### What is required
Go to the line containing "You are a GUI" and retype it and every later line exactly as written, up to the last line of the entries. Keep pictures out.

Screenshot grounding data
· · · · ·
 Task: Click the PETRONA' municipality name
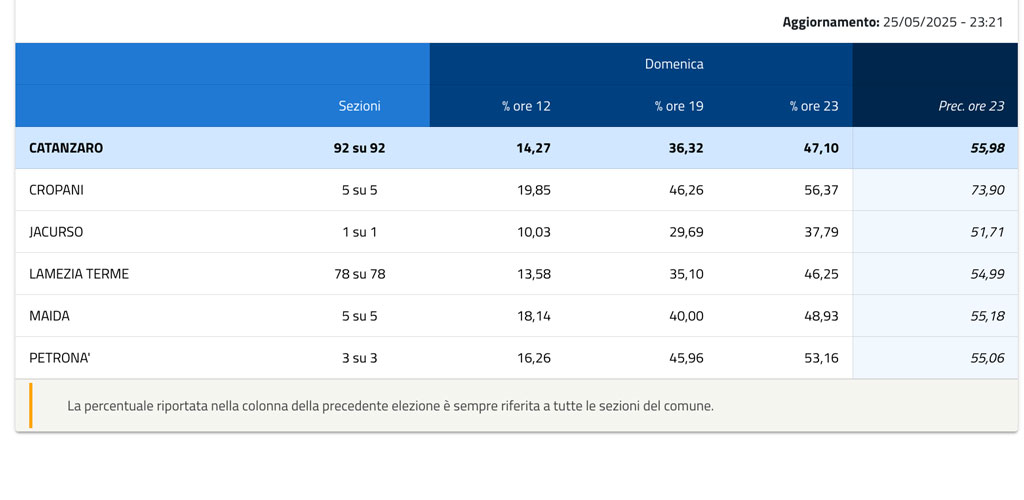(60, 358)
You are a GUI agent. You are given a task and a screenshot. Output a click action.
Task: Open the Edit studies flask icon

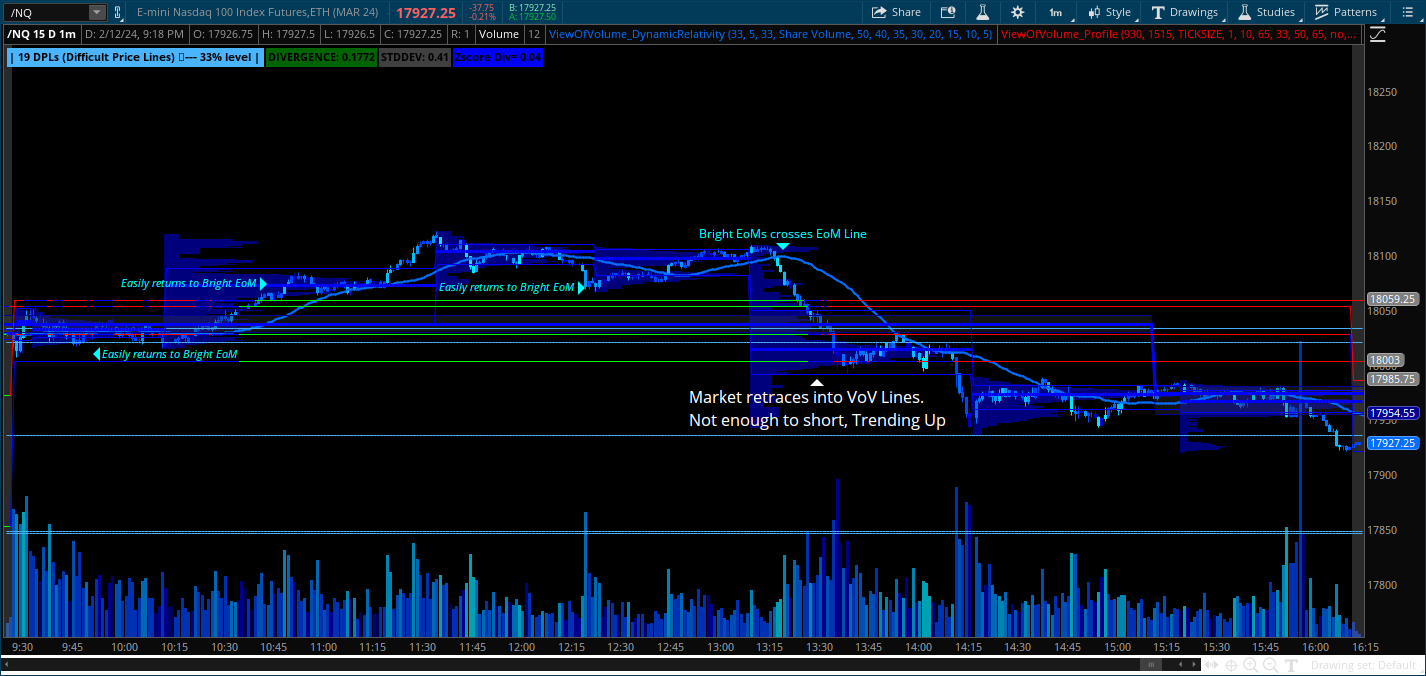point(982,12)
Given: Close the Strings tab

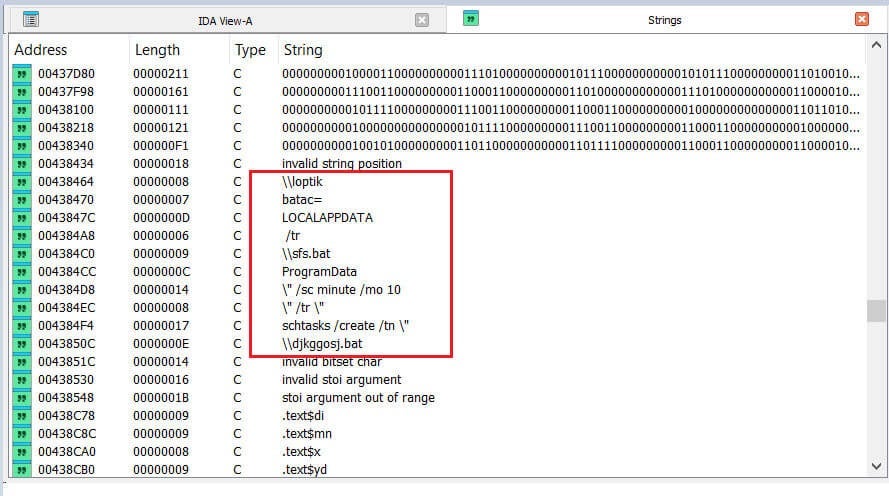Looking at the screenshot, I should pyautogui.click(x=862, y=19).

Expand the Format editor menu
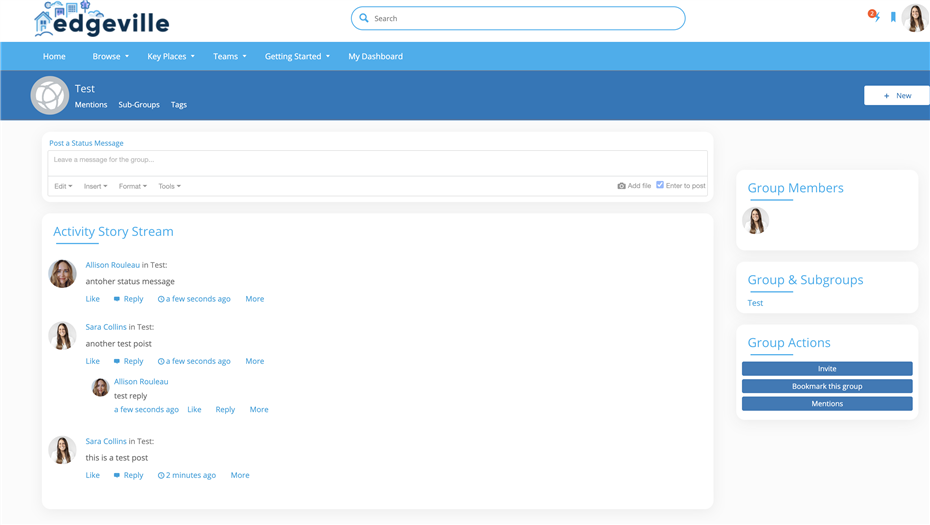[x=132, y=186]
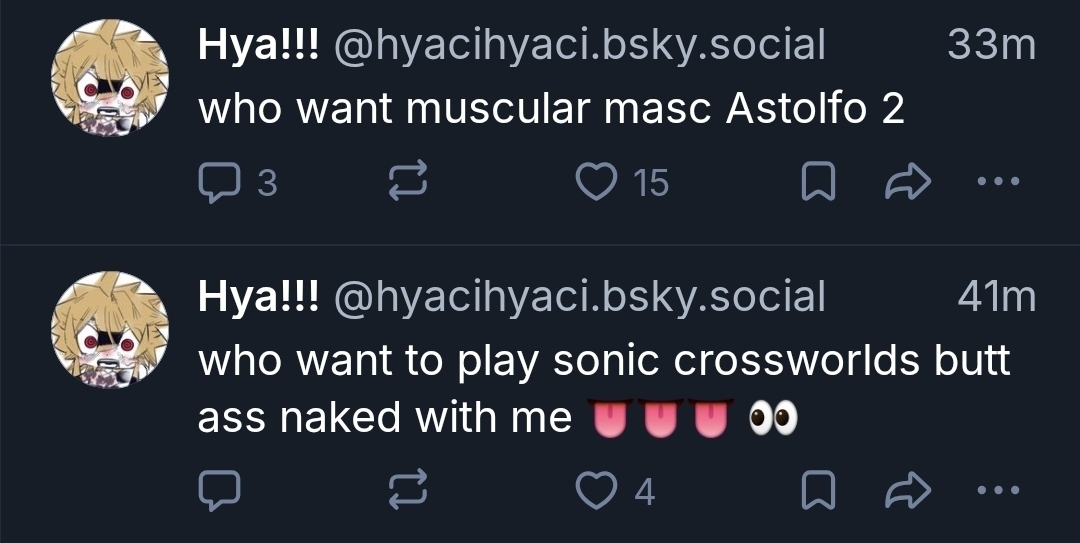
· · · · ·
### Finished task
You are a GUI agent. You are given a task and a screenshot. Output a click action.
Task: Open the Edit studies flask icon

point(982,12)
Given: Close the Strings tab

Looking at the screenshot, I should pyautogui.click(x=862, y=19).

Expand the Format editor menu
[x=132, y=186]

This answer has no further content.